What is expected — Copy each line of the data below in which the word "checkmark" can be found.

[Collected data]

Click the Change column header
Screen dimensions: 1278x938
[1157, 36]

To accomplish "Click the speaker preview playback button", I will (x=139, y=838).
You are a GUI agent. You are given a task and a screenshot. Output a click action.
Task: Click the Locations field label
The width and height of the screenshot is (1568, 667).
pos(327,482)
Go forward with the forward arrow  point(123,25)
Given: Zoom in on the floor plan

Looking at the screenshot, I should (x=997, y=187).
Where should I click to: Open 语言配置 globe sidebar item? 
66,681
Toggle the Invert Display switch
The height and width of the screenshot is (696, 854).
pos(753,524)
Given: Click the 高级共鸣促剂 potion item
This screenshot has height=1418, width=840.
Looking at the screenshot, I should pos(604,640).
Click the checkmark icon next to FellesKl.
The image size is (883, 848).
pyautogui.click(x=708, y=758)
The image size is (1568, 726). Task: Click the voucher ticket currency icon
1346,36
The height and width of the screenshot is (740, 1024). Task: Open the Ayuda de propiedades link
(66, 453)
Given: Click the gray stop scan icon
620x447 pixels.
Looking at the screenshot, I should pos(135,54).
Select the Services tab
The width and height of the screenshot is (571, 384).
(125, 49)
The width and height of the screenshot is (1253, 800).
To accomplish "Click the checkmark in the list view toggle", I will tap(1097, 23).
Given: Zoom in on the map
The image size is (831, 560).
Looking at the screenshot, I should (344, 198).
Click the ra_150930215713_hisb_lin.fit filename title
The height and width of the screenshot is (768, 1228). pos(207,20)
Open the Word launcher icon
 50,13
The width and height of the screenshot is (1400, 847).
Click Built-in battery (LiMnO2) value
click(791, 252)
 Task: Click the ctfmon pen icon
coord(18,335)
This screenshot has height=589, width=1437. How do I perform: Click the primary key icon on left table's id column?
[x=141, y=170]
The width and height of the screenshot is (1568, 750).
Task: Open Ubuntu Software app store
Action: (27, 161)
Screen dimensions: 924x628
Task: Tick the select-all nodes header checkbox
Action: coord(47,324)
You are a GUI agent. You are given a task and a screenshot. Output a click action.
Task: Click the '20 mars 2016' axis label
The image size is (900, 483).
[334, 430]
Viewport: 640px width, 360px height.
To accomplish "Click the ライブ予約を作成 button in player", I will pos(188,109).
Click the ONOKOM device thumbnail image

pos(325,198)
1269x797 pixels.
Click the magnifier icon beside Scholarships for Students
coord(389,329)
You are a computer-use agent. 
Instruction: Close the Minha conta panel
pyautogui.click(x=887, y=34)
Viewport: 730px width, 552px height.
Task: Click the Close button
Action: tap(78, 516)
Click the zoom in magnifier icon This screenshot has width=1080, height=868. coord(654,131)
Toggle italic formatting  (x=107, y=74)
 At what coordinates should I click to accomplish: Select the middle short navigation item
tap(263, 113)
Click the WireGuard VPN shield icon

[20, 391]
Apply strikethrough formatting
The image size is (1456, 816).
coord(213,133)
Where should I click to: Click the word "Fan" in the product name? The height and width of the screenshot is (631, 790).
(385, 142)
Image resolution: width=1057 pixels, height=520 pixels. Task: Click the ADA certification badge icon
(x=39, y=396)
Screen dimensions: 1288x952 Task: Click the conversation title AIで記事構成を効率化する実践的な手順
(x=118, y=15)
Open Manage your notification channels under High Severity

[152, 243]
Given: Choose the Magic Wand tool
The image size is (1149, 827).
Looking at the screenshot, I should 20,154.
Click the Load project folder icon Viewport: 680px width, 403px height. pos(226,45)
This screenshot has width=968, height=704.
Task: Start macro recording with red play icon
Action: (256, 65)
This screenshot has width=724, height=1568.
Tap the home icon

Task answer —
Click the checkmark icon next to FellesKl.
To accomplish "Click the checkmark in the list view toggle", I will tap(1097, 23).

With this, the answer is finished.